Article Text
Abstract
Negotiating the changing health and social care environment has required hospices to recruit individuals to carry out specific roles which are not formed around clinical and caring responsibilities (Hospice UK, 2017). An individual joining a hospice may have expertise in digital marketing and social media but is unlikely to have detailed knowledge of end of life care. Whilst their role may require that they engage with and represent the day to day work of a hospice, unlike those performing clinical and caring roles, the individuals and the team at the centre of this study carried out their day to day work away from day centres or inpatient units. Whilst several studies have illuminated the work and challenges of clinical and care workers at hospices, little is known about the experiences of these other individuals and teams working away from patients and families but who together with clinical teams comprise and at times embody a modern hospice (Baugher, 2015; Bennet & Barkensjo, 2005; Cain, 2012).
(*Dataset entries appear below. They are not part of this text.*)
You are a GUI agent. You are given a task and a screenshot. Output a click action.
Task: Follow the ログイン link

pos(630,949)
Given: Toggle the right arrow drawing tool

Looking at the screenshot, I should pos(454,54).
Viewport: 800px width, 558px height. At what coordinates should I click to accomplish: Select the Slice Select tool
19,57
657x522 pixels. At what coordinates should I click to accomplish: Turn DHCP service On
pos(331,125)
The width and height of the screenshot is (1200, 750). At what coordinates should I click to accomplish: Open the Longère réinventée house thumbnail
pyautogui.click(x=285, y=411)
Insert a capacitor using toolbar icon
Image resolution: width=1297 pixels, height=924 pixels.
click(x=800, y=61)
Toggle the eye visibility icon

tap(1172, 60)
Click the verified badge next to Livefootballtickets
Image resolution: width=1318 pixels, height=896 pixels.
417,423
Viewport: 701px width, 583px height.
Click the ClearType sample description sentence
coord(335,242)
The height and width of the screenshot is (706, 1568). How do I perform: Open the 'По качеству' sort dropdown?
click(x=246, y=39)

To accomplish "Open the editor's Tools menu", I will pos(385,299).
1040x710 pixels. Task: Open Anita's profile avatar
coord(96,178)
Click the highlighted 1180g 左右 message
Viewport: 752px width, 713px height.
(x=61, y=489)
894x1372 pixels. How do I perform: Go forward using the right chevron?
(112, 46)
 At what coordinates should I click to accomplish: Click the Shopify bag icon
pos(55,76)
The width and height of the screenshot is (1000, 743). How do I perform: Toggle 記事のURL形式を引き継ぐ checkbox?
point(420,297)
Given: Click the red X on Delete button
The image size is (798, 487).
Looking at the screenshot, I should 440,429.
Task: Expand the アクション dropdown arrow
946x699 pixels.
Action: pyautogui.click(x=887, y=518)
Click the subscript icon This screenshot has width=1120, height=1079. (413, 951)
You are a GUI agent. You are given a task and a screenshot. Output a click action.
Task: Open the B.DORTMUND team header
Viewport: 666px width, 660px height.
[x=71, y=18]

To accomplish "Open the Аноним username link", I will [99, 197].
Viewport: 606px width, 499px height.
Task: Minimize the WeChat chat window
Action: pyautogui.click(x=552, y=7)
Based on a three-month ethnographic study of a marketing team in a UK hospice which included participant observation and interviews, this study is important for trustees, senior leadership and clinical teams detailing the experiences of those working in hospices but away from patients and families. This study considers how individuals in a marketing team came to understand and find their own way to engage with the ‘difficult stuff’ (Georgia, 2015) at the heart of a hospice. At times understanding the challenging work of their hospice through BBC dramas such as ‘The C Word’ (Lucy, 2015) or their own families’ experiences of hospice care the team were also concerned that those on the clinical side might regard their team as ‘sitting in a cosy ivory tower’ (Nina, 2015). Emerging themes from this study consider how a non-clinical team makes sense of a UK hospice.